The story of the Tillamook Cheese Factory starts with the cows and the nearly 100 farms that collectively own the Tillamook County Creamery Association in Oregon. Since 1909, the co-op has been farmer owned and operated, rearing dairy cows to create a range of products from cheese to ice cream. Every day that milk arrives at the Tillamook Cheese Factory where over a million visitors each year watch, smell and taste the alchemy of turning milk into cheese.


This Spring, Tillamook will be knocking down their current factory and visitor’s center to replace it with a brand new 38,500 square foot space designed by the award-winning architects at Olson Kundig. Although the Seattle-based firm is best known for their work for Microsoft and the Jewish Museum Berlin Kindermuseum, the firm has also designed a number of visitor centers for clients that include the Bill & Melinda Gates Foundation and Washington State University. How does the design of a food-focused experience differ from other consumer-facing spaces? We sat down with the Olson Kundig team to discuss their vision for the forthcoming Tillamook Cheese Factory and Visitor Center, currently slated to open Spring 2018.

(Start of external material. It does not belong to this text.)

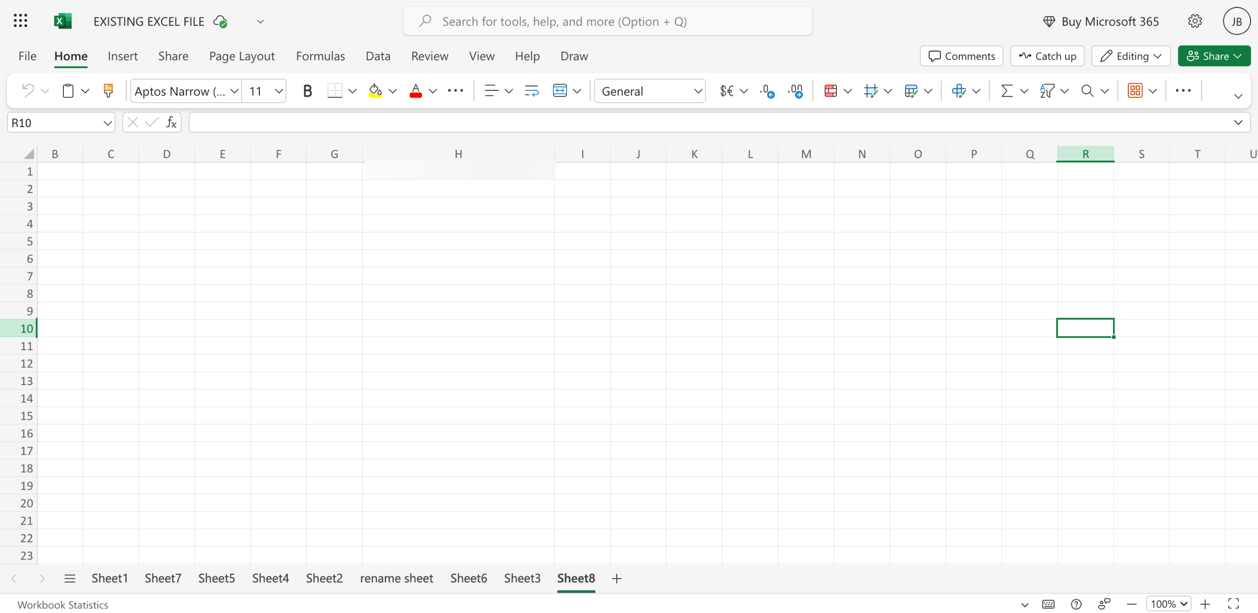
Task: Click the Increase Decimal icon
Action: pos(767,91)
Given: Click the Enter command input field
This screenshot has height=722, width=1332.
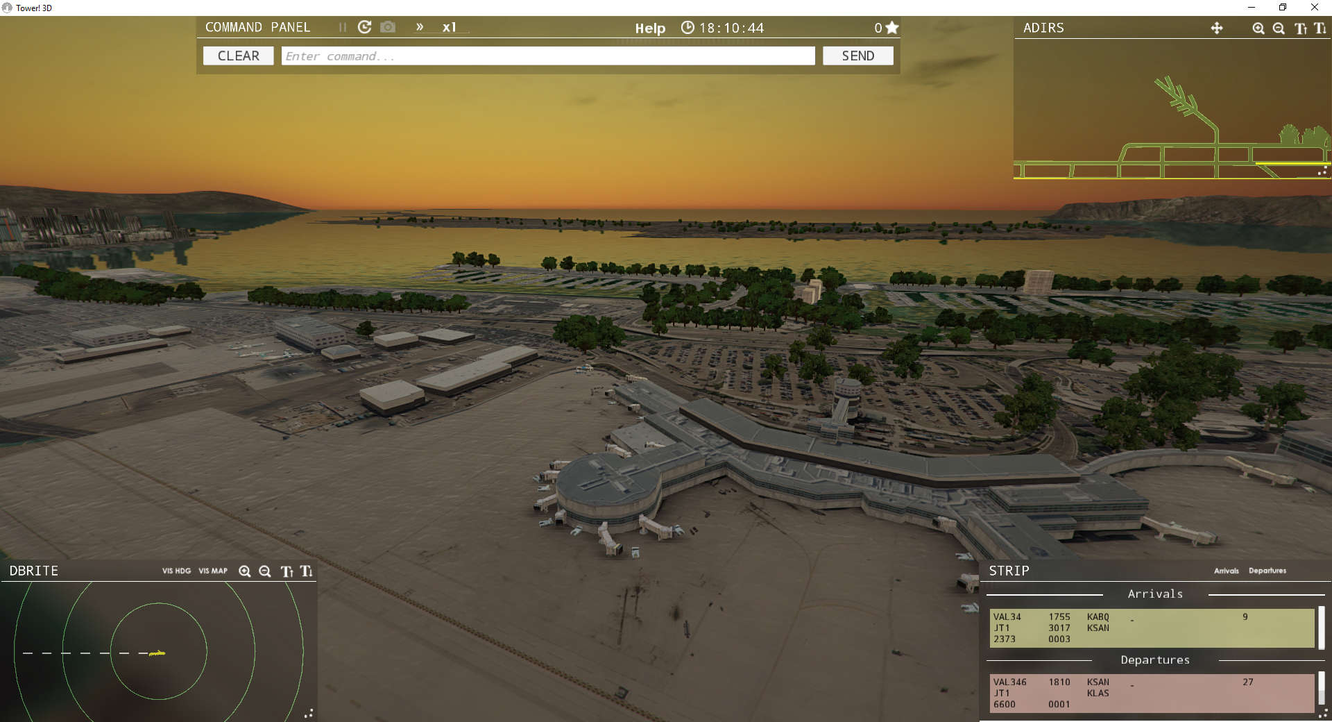Looking at the screenshot, I should [x=548, y=56].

As with their previous work, the primary design challenge for Tillamook lies in how to create a physical place that is an environmental extension of the client’s brand. For a food brand like Tillamook with a strong identity and deep history in the region and beyond (just read the comments around the announcement of the new Visitor Center), the architecture, interior design and exhibitions in the new space can merge into a multisensory storytelling experience made tactile through smell and taste. As Alan Maskin, Design Lead/Principal at Olson Kundig told MOLD, “For Olson Kundig, there was an opportunity to help visitors make a connection between the food on their plate and the story behind it. The rainy coast of Oregon is conducive to growing grass, which feeds the cows who are milked two times each day. The milk is made into cheese on the same day the cows are milked, and so the products are super fresh. For many people, there is a disconnect between what we eat, where it originated, and how it was made. Tillamook is one of the few places where people can learn more about that story―and have a lot of fun in the process.”


The architecture of the new Tillamook Cheese Factory and Visitor Center, which was also led by Tom Kundig, Design Lead/Principal, takes its inspiration from contemporary barn architecture through the use of tough, durable materials, as well as simple structures and volumes that are driven by economy, functionality, and efficiency.

The new interpretive, hands-on exhibits and videos integrate and merge with the architecture, while the self-guided tour―intended for an estimated 1.3 million visitors a year―tells the story of the one hundred-year cheese-making history. Visitors will learn more about the story of the cows and farms creating the milk, the farmers who operate as a collective and the Tillamook employees who turn the milk into the great tasting Tillamook products. One of the major narrative threads, in addition to the history, will be the realities of modern dairy farming, specifically the hard work, rigor, and technology needed to operate a dairy farm today.


A glazed mezzanine catwalk allows visitors to witness how the milk is made into curds and then loaves of cheese prior to being “aged” in the on-site storage facilities. From the same catwalk, there are views into the factory that show massive conveying systems that slice the blocks of cheese and packages them for retail consumption. As they can already do today, visitors will still be able to taste many types of cheese which they can then buy to take home. A large indoor and outdoor café provide ample space for groups and families to eat a meal featuring the many Tillamook cheese and ice cream flavors.

For those who planned an Oregon visit in the next year, do not despair. The largest visitor attraction on the Oregon Coast will continue to operate in a temporary Visitor Center during the transition.